Back to the office? Not so fast

Efma feature

17 June 2020

With enforced remote work the past three months, Efma member institutions have realized that old working paradigms might not be as necessary, or effective, as previously thought.

Bank employees around the world are slowly but surely returning to their offices. While the past three months have been a period of significant disruption, many banks and companies are using this period as a glide ramp into a new, more remote way of working. In fact, that seems to be the broad consensus among Efma member institutions.

Mastercard has told their employees that they can work from home until they feel comfortable returning to the office. Standard Chartered’s transition has gone pretty smoothly. The London-based bank’s chair, José Vinals, said in an interview, “One thing is for sure — after this crisis is over we may have to rethink our work-from-home practices. The experience so far has been rather good. It may be that you don’t need to have 100% of the people in the office, 100% of the time.”

ING is offering its employees in Spain the option to work from home permanently. Crédit Agricole was able to implement remote work on a massive scale to over 50,000 employees while maintaining the operation of over 90% of its bank branches and growing the number of monthly unique users of its banking apps by 20% over last year’s first quarter. BNP Paribas is planning for remote work until at least September. In demonstrating their resilience in the face of a global pandemic, these Efma member institutions are realizing that prior working arrangements might not be as crucial as previously thought.

Not everyone, however, is fully onboard with the idea of permanent remote work. There are some who are anxious to have their employees back in the office as soon as possible. “Our goal is to get our employees back,” said Citigroup Chief Executive Michael Corbat said at the end of last month. That point of view is surely held by many across the industry, but given the continued uncertainty surrounding the virus, it is difficult to make definitive statements about a return to the office.  

Beyond the question of whether employees need to be in the office or not, this pandemic has caused many to radically rethink how their institutions organize their work. While many banks have suffered drops in performance, others have used this opportunity to implement new, agile ways of working. Hierarchical, rigid organizational structures have proven to be a hindrance to operating in an environment that currently requires significant flexibility. At ANZ bank, they are speeding up their implementation of agile in order to respond to this moment. Their CEO, Shayne Elliott, said, "The use of agile will mean a much less hierarchical ANZ, one built around small, collaborative, self-directed teams focused on delivering continuous improvement in the customer experience."

Banks are also demonstrating their priorities through their hiring plans. At major banks such as Santander, DBS, and OCBC, there is a major focus on hiring for tech roles. This emphasis is a recognition of how typical bank jobs are shifting in type and form. Banks all over the globe are undergoing digital transformations as they update legacy systems and seek to deliver optimal experiences for clients that are leading digitally-focused lives. Top financial institutions need employees with expertise in spaces like cloud, cyber, data management, and DevOps. In addition to hiring people to fill these tech and digital positions, banks are retraining and upskilling their employees. The more digital skills employees have, the more dynamic and collaborative a workplace becomes.
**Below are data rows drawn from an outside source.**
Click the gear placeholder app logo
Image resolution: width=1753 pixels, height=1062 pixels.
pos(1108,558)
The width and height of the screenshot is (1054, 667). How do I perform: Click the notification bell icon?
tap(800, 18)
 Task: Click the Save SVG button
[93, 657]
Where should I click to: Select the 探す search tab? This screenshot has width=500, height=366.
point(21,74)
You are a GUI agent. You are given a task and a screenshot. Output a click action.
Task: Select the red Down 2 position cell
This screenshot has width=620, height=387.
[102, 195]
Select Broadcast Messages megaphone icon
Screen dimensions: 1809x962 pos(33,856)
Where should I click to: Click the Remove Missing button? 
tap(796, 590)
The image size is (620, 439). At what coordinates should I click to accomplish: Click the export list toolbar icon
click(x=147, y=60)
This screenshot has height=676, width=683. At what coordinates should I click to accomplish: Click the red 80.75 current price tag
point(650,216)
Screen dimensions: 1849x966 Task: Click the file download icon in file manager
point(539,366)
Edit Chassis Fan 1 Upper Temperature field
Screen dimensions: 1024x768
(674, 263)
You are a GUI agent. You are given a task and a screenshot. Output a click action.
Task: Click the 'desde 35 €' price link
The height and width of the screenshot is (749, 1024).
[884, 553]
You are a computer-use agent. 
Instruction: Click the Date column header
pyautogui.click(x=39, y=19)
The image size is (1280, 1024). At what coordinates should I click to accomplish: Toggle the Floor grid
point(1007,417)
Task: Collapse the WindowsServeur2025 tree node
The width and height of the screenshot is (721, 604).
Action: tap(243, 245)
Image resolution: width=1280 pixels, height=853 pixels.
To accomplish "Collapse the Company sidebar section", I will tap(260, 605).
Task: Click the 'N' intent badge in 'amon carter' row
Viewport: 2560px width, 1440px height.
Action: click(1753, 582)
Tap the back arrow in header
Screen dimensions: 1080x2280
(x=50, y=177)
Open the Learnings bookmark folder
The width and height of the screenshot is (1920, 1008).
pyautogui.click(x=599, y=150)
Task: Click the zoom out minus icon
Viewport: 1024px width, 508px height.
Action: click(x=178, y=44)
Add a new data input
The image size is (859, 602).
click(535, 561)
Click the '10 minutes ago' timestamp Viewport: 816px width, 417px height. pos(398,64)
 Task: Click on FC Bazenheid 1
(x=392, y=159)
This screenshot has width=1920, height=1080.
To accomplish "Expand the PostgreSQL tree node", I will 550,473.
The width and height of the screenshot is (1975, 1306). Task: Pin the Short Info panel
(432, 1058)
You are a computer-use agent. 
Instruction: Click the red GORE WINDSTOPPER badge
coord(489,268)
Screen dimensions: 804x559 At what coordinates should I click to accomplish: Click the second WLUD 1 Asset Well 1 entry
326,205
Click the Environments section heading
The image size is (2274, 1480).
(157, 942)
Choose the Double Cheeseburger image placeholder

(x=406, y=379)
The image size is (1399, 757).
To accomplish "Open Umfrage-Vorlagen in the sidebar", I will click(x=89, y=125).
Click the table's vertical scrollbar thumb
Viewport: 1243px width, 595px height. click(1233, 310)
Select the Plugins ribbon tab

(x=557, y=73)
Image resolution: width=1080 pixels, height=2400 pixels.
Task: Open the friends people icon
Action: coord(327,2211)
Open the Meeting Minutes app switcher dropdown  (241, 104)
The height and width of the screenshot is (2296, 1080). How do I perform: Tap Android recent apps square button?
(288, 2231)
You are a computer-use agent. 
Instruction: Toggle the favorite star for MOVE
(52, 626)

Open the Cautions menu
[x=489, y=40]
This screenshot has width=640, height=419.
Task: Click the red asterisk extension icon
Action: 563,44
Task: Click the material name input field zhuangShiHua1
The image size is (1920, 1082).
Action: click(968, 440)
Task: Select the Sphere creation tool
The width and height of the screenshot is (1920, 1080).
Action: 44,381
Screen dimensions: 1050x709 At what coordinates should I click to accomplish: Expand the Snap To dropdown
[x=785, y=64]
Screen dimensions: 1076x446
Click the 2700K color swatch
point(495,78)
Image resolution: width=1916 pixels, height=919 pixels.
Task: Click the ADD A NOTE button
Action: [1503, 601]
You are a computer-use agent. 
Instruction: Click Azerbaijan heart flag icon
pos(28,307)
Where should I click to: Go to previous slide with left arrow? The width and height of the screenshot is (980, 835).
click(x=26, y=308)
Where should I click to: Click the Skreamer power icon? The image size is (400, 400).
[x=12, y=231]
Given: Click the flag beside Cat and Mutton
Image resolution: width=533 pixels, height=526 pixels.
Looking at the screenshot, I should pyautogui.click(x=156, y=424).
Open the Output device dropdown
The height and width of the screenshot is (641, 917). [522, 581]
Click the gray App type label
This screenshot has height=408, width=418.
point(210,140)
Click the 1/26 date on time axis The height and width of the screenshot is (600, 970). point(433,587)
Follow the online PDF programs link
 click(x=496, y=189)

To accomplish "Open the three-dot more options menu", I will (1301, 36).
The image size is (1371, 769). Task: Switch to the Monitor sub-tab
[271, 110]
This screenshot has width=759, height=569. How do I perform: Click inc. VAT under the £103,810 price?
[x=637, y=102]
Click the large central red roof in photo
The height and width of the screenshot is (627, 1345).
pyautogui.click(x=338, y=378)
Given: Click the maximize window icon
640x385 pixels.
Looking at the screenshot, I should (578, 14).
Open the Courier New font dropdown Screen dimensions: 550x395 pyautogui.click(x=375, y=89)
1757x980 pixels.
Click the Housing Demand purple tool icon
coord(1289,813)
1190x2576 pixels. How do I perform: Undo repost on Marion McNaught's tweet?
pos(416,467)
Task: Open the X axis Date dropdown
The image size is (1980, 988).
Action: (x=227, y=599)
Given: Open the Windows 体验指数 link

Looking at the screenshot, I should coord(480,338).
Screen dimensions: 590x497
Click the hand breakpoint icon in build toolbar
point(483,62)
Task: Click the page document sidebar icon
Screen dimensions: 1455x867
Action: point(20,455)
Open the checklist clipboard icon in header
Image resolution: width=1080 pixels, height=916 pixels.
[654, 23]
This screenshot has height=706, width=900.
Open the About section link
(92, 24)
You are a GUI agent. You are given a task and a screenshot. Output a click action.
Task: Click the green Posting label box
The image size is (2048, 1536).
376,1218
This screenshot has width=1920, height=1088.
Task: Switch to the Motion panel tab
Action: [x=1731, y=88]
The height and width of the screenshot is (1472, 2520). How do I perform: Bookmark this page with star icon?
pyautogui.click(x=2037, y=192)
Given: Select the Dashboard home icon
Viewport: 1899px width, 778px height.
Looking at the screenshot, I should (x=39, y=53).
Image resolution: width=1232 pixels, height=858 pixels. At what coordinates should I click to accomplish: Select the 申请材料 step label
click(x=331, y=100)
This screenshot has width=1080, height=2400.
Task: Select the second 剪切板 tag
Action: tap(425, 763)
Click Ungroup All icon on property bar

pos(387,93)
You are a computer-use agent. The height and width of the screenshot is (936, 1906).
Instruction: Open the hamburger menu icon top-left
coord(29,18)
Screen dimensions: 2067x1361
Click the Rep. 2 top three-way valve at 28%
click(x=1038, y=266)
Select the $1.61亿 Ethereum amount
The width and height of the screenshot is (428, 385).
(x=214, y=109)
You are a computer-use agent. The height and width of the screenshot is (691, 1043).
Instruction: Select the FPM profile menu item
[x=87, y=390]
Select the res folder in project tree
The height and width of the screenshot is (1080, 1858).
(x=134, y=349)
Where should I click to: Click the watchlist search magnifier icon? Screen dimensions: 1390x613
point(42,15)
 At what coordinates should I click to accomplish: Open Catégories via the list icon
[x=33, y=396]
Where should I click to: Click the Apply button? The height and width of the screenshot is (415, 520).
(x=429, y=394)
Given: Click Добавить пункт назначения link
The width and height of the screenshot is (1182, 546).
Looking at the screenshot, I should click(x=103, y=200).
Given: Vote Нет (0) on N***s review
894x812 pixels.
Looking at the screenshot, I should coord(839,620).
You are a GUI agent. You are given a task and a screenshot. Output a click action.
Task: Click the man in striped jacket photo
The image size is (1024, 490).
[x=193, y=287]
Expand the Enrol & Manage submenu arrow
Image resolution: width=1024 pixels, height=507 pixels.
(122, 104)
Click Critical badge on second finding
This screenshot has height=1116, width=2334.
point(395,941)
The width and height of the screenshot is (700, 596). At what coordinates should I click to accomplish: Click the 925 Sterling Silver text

Decisions regarding workers in offices are taken with a large degree of dependency and are certainly not final. As the virus continues to spread in various parts of the world, financial institutions are making workforce decisions based on the situation in their respective countries. But the major trends are clear to anyone who looks. Many banks have been able to maintain their full suite services with their workforces at home. As a result, organizations are in a period of meaningful reassessment. Furthermore, in a climate that is in flux, financial institutions recognize how important an adaptable and technically skilled workforce is to success. These big decisions require investment, creative thinking, and no shortage of audacity. They will also determine who remains at the forefront of the financial services industry.